BEGIN Recorded information

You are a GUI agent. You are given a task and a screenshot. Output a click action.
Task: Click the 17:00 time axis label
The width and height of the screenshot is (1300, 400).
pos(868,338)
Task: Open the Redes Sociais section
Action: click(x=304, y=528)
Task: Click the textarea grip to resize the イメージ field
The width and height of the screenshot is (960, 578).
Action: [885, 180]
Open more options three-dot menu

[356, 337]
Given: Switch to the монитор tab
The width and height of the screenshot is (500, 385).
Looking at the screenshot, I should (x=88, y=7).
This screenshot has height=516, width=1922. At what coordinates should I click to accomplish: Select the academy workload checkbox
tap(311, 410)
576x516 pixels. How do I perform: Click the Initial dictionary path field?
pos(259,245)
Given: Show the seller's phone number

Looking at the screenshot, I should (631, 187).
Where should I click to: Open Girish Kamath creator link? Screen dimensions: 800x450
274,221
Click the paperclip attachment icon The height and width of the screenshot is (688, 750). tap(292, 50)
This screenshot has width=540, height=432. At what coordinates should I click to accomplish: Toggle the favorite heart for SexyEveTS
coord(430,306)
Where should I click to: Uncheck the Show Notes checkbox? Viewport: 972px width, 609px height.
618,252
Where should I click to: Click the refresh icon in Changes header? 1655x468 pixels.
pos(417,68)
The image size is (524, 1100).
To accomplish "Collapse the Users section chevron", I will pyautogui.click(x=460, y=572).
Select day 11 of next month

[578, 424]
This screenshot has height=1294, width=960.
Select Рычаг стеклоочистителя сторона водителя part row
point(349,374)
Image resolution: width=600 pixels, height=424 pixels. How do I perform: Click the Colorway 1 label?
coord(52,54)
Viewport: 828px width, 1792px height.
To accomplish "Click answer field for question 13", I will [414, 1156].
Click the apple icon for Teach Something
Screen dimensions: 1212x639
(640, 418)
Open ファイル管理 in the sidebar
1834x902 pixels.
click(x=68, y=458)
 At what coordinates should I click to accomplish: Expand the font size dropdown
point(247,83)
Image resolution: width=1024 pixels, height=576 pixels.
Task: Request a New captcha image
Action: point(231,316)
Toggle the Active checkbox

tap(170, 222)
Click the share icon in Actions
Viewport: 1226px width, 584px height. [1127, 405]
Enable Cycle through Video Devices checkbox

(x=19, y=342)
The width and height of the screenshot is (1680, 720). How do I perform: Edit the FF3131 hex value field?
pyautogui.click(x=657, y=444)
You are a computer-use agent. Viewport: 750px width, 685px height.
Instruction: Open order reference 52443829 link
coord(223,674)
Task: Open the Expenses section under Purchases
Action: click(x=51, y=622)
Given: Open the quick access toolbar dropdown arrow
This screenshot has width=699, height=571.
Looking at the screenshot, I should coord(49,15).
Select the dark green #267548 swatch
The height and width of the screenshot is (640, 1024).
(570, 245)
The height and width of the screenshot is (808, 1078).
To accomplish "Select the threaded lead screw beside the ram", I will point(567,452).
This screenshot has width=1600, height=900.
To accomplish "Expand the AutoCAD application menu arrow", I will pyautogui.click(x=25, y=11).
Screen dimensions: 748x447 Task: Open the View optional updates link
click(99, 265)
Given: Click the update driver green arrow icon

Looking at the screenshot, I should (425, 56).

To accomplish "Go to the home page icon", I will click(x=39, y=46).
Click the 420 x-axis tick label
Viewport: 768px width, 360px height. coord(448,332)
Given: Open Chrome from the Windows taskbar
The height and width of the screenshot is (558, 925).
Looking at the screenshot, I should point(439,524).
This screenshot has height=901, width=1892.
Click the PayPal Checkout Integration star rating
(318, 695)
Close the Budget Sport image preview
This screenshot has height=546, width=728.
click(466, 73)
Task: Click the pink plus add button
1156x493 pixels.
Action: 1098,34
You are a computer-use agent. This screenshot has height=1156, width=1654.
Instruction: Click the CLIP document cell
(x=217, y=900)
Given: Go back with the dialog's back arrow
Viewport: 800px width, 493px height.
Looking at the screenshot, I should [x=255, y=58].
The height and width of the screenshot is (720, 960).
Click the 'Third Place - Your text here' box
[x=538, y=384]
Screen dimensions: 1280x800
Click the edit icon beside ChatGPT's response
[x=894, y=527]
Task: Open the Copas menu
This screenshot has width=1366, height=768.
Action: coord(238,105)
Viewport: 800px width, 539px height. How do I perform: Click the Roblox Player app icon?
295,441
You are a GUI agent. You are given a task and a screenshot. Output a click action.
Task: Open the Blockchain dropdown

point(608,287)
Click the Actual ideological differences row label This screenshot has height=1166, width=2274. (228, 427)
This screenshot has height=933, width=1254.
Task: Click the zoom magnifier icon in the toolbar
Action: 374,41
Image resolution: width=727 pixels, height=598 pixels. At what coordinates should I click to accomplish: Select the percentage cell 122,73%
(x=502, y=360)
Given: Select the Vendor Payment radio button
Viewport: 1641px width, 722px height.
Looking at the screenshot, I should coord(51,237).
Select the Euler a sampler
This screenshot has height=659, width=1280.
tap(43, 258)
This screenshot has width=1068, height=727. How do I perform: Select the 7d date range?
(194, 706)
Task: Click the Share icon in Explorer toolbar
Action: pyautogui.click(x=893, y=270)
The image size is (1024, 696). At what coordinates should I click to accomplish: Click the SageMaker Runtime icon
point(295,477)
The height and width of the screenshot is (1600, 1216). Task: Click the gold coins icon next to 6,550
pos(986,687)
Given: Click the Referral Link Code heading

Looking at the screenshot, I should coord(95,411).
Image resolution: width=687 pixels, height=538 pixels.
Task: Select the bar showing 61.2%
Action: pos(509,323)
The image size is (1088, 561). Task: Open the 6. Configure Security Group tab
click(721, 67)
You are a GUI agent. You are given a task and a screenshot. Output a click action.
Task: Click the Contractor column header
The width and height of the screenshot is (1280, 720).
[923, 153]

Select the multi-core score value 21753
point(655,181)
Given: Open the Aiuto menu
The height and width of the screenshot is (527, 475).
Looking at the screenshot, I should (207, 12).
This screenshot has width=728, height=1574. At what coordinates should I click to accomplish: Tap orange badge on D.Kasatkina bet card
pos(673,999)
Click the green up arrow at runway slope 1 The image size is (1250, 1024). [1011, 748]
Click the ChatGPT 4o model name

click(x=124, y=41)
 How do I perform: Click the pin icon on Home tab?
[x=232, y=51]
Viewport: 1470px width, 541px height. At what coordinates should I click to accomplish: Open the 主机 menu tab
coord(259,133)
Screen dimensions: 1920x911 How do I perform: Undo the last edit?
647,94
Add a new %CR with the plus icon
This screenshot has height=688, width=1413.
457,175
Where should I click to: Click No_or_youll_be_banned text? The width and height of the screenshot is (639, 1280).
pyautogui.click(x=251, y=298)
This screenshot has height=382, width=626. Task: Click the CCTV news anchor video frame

END Recorded information

*Task to complete*.
Show the lines of the listing above with "plus".

*Completed exercise*.
Task: Click the pink plus add button
Add a new %CR with the plus icon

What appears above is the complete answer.